WHAT YOU ARE ASKED TO DO. Among the lines below, how many carry the string "computer"? Reply with a number and nothing else.

LISTED RECORDS.
====================
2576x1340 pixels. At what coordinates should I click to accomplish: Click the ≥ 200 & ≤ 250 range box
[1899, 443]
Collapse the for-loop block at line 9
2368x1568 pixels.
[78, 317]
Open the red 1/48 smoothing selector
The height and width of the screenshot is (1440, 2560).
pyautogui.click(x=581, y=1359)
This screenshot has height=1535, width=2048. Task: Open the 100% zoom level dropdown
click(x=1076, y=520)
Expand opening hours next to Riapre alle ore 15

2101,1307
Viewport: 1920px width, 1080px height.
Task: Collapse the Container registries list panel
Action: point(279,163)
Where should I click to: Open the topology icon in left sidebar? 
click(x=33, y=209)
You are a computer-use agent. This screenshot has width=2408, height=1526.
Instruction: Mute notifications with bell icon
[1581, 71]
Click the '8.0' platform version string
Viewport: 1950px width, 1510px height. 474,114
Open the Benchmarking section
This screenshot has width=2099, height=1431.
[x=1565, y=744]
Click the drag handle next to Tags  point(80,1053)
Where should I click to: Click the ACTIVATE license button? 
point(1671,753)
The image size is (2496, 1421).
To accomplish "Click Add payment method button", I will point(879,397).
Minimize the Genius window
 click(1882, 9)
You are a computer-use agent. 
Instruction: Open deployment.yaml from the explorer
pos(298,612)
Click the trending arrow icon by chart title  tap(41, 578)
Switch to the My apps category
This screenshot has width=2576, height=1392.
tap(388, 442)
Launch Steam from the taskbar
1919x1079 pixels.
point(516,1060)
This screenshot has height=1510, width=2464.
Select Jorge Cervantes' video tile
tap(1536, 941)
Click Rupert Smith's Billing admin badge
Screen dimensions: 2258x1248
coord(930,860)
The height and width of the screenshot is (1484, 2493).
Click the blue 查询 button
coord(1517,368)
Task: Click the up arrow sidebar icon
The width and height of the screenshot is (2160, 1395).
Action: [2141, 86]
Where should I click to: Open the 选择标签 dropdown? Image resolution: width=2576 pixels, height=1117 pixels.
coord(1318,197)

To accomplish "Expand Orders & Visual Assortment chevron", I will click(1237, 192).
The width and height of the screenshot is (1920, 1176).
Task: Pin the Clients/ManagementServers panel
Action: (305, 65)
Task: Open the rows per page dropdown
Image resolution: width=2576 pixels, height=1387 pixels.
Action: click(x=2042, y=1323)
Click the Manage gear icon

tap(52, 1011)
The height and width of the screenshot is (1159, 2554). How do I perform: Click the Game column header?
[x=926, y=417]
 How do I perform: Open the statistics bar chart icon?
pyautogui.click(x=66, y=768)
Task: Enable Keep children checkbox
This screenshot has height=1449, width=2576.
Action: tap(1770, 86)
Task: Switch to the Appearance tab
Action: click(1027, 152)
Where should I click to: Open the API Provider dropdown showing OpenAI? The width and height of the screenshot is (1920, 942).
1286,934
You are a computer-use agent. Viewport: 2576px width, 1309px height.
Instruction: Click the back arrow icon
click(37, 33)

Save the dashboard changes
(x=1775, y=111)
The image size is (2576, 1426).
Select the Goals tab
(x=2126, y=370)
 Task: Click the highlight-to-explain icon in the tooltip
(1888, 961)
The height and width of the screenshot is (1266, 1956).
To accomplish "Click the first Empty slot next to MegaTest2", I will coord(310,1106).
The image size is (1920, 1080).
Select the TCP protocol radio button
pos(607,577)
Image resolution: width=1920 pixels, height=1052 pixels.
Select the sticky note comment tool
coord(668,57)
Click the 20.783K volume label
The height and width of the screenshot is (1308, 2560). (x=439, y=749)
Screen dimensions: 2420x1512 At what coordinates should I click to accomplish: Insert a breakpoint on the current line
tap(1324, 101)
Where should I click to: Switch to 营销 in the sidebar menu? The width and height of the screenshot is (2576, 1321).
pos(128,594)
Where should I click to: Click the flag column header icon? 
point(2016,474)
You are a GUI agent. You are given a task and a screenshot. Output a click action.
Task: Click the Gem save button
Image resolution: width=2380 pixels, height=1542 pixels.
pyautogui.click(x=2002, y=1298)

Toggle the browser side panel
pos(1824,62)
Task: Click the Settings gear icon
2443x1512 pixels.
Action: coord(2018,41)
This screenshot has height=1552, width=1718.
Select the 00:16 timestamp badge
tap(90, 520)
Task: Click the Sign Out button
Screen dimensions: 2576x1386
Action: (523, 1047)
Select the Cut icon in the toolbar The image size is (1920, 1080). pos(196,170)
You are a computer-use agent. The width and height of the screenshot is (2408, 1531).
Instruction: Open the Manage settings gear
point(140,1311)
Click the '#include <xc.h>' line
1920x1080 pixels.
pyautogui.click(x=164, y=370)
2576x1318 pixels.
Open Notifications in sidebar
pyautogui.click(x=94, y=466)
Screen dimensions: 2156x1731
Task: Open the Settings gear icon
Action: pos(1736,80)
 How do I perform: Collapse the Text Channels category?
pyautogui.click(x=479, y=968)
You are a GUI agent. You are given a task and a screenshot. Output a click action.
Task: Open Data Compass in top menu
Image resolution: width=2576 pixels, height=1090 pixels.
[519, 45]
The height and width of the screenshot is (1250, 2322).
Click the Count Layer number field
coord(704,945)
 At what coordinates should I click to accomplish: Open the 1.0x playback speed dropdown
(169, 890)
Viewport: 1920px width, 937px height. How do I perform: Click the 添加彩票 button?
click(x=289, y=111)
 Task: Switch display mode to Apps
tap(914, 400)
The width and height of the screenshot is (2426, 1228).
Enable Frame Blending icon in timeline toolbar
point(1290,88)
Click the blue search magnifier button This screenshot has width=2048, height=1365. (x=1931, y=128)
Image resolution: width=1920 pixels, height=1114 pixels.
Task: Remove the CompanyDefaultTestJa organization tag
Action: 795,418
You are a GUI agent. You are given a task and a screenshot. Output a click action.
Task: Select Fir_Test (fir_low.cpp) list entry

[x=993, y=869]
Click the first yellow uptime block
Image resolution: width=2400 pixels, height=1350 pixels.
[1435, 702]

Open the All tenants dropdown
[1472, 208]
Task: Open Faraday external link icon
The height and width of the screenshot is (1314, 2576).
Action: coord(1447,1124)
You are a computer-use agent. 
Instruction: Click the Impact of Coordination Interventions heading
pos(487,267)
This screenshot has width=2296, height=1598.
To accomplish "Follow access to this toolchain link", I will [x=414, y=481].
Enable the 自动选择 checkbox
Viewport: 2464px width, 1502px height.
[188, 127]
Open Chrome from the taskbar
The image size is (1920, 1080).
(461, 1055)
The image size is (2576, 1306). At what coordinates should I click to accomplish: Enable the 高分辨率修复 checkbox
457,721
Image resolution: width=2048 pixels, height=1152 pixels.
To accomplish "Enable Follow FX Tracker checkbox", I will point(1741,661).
====================
RESULT FOR THIS EXERCISE. 5